Warring factions are battling for control of the Central African nation’s valuable mineral supply, and proponents say more scrupulous sourcing would lead to lowered demand and decreased violence.
“The objective is to promote peace and security in the Democratic Republic of the Congo,” argued Tracey A. Hardin, an attorney for the Securities and Exchange Commission (SEC), which wrote the rules.
Hardin argued that the SEC drafted the rule in accordance with language set out in the Dodd-Frank financial reform law.
The regulations would apply to roughly 6,000 U.S. businesses, carrying an overall price tag estimated to exceed $1 billion.
The rules are set to take effect in May. It is unclear whether the court — considered the second most powerful in the land, behind only the Supreme Court — would hand down a ruling by then.
Opponents of the regulations, which also include the U.S. Chamber of Commerce and Business Roundtable, say the regulation is a violation of their constitutional protection from compelled speech.
Specifically, the business groups object to a mandate requiring they publicly report that their products as not “conflict-free.”
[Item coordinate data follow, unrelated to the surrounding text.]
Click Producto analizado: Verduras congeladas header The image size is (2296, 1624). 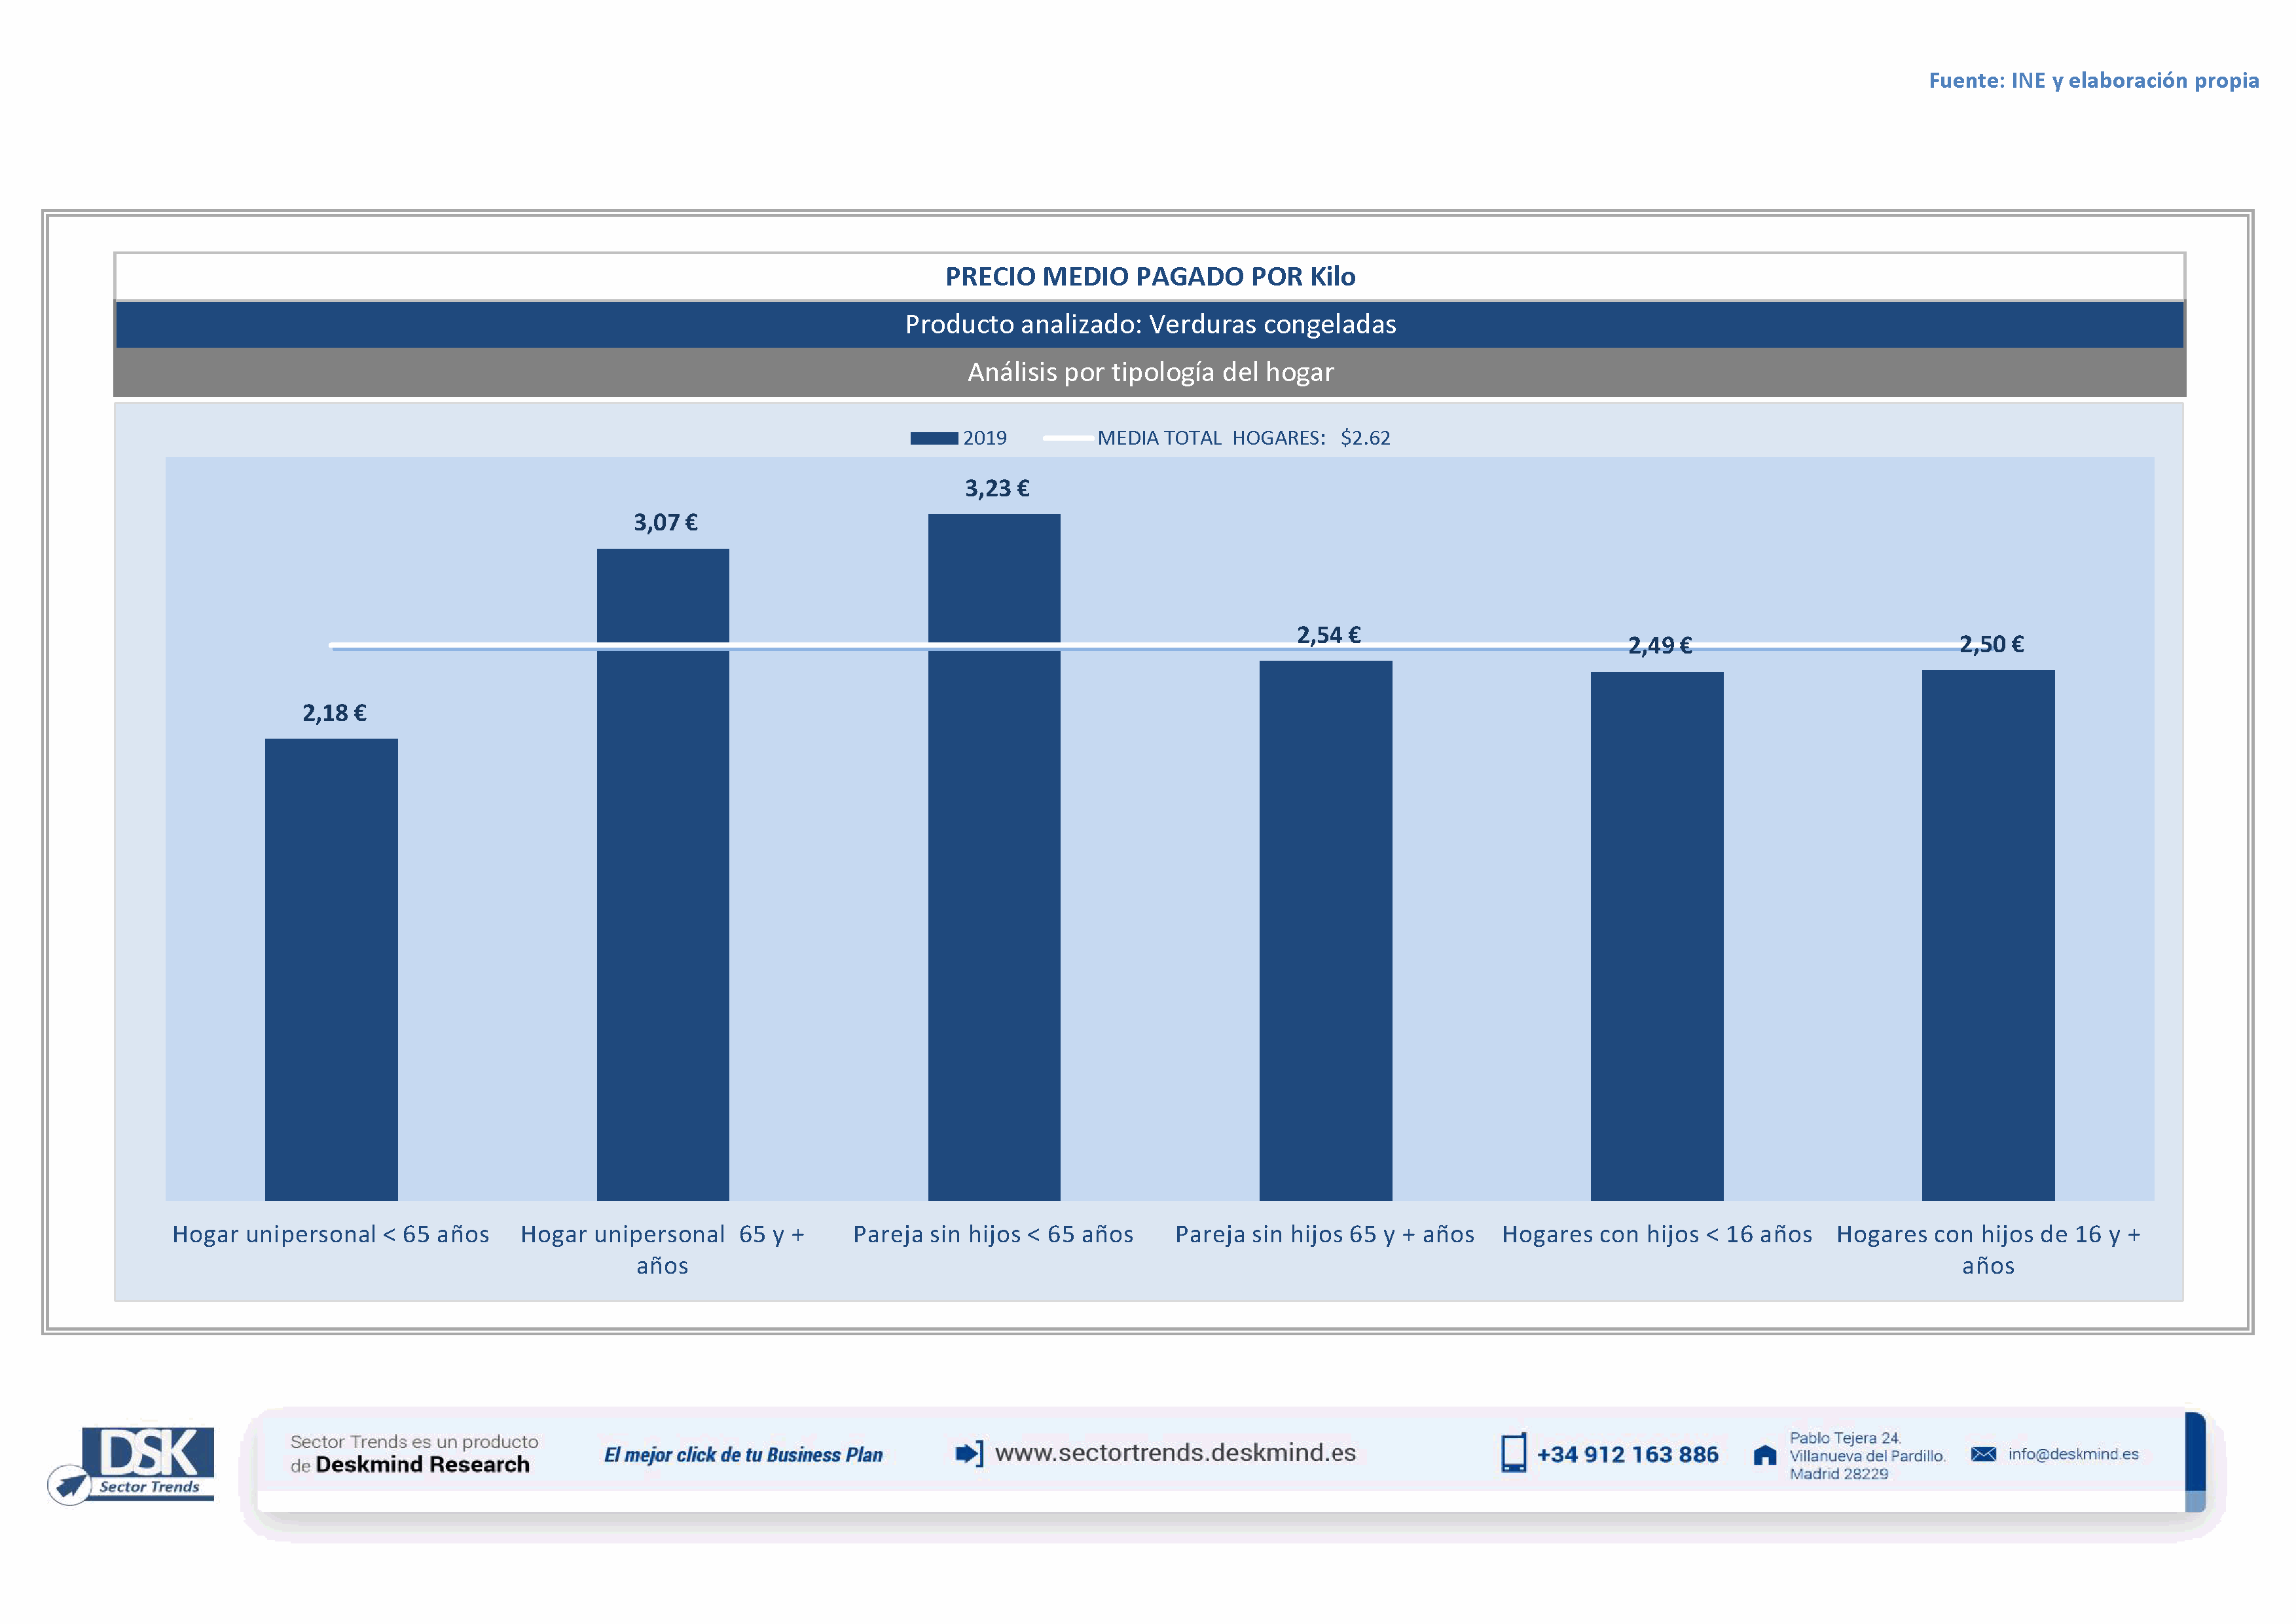click(1150, 325)
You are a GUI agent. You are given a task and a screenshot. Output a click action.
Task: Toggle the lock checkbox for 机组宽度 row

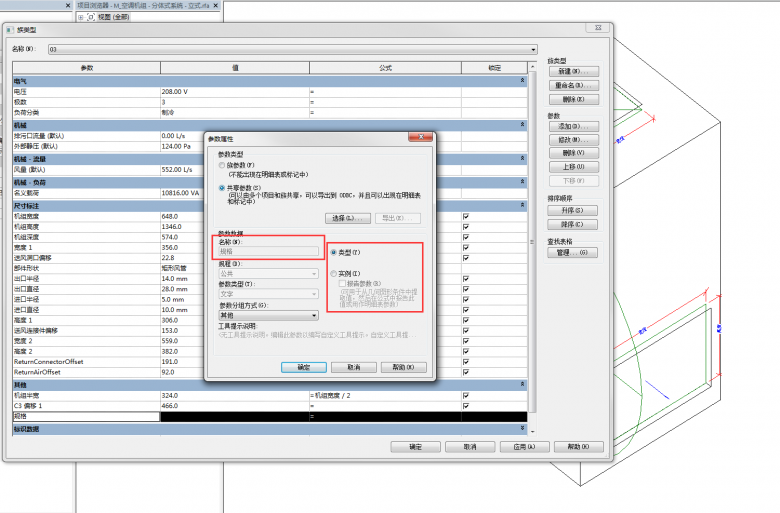pyautogui.click(x=466, y=217)
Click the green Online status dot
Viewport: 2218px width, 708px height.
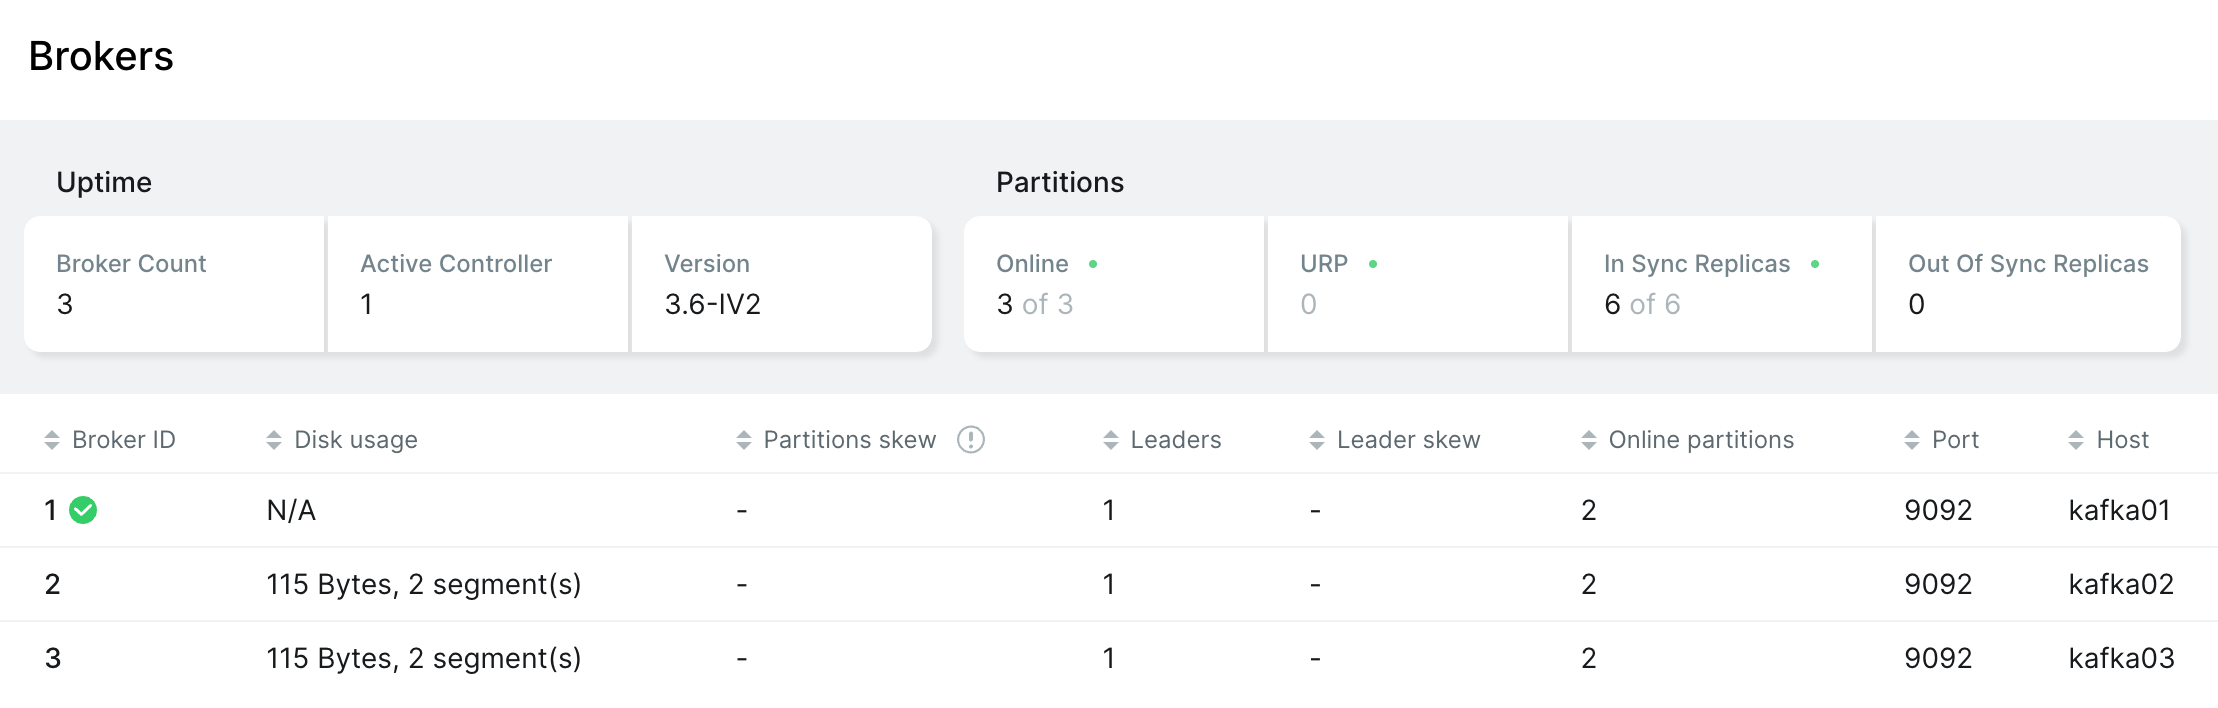1093,264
“The First Amendment precludes us from having to denounce our own products,” Keisler said.
Business groups have used similar arguments in other recent legal challenges to regulations drafted during the Obama administration.
The manufacturers association, for instance, used a compelled speech argument in its successful challenge to a National Labor Relations Board (NLRB) rule requiring companies to display posters informing their workers about union rights.
After a pair of federal court defeats, the NLRB dropped the case last week.
The North American meatpacking industry is making a similar free speech case in its ongoing challenge to regulations requiring new “country of origin” labels on cuts of beef.
In each of the cases, opponents charge that the regulators have failed to prove that compelling private sector speech would directly advance a government interest.
The judges also questioned whether the SEC drafted a rule that goes beyond the intent of Congress. Senior U.S. Circuit Judge David Sentelle repeatedly grilled Hardin on the issue, questioning whether the SEC followed the letter of the law.
“This is regulated speech, and it has some standard higher than, ‘this is what we think Congress would like us to
do,’ ” he said, adding that any absence of instructions does not amount to an invitation for the agency to take liberties.
“Silence does not empower,” he said.
Keisler argued that the SEC overstepped its authority by changing language in the statute from requiring companies to source and disclose information about minerals that “did” originate in one of the covered countries to those that “may” have.
Senior U.S. Circuit Judge Arthur Raymond Randolph also appeared uncomfortable with some of the regulation’s final language, saying, “none of the detail is in the statute.”
The court gave no signal of when it might rule on the regulations, which were upheld this summer in federal district court.
The conflict mineral rule is among hundreds of regulations required by Dodd-Frank. Roughly half have been enacted, and several remain the subjects of litigation.